Get the current time

The following procedure shows how to create a COleDateTime object and initialize it with the current time.

To get the current time

  1. Create a COleDateTime object.

  2. Call GetCurrentTime.

    COleDateTime timeNow;
    timeNow = COleDateTime::GetCurrentTime();   

Calculate elapsed time

This procedure shows how to calculate the difference between two COleDateTime objects and get a COleDateTimeSpan result.

To calculate elapsed time

  1. Create two COleDateTime objects.

  2. Set one of the COleDateTime objects to the current time.

  3. Perform some time-consuming task.

  4. Set the other COleDateTime object to the current time.

  5. Take the difference between the two times.

    COleDateTime timeStart, timeEnd;
    timeStart = COleDateTime::GetCurrentTime();
    // ... perform time-consuming task
    timeEnd = COleDateTime::GetCurrentTime();
    COleDateTimeSpan spanElapsed = timeEnd - timeStart;   

Format a time

To format a time

Use the Format member function of either COleDateTime or COleDateTimeSpan to create a character string representing the time or elapsed time.

COleDateTime time(1970, 12, 18, 17, 30, 0);
// 18 December 1970, 5:30 PM
CString s = time.Format(VAR_DATEVALUEONLY);
// s contains the date formatted based on 
// the current national language specifications
// (locale ID). The time portion is ignored for 
// formatting purposes in this case.   

For more information, see class COleVariant.

Date and Time: Database Support

Starting in version 4.0, MFC database programming uses the COleDateTime and COleDateTimeSpan classes to represent date and time data. These classes, also used in Automation, are derived from class COleVariant. They supply better support for managing date and time data than do CTime and CTimeSpan.

Date and Time: SYSTEMTIME Support

The COleDateTime class has constructors that accept system and file times from Win32.

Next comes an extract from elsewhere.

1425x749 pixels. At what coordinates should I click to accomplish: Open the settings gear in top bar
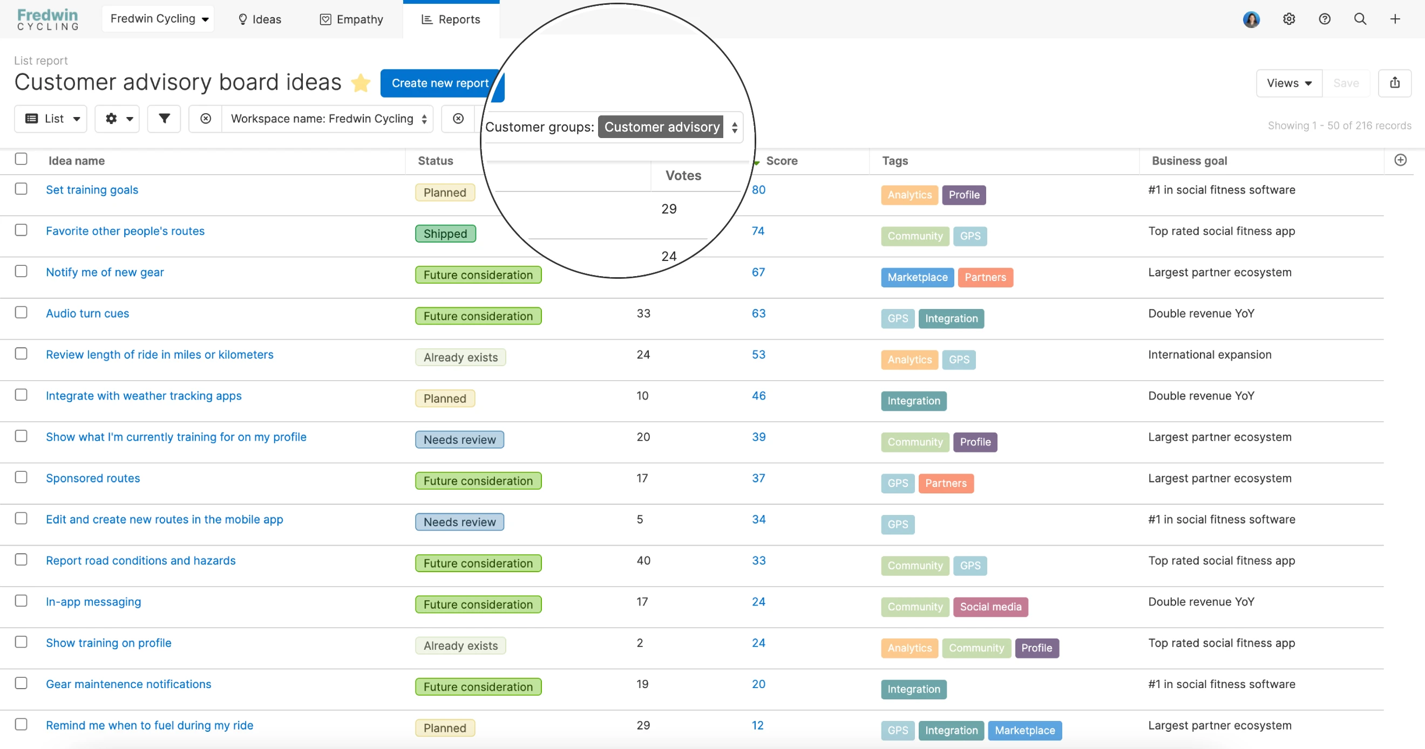click(x=1288, y=19)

The Win32 FILETIME structure represents time as a 64-bit value. It's a more convenient format for internal storage than a SYSTEMTIME structure, and the format used by Win32 to represent the time of file creation. For information about the SYSTEMTIME structure, see SYSTEMTIME. For information about the FILETIME structure, see FILETIME.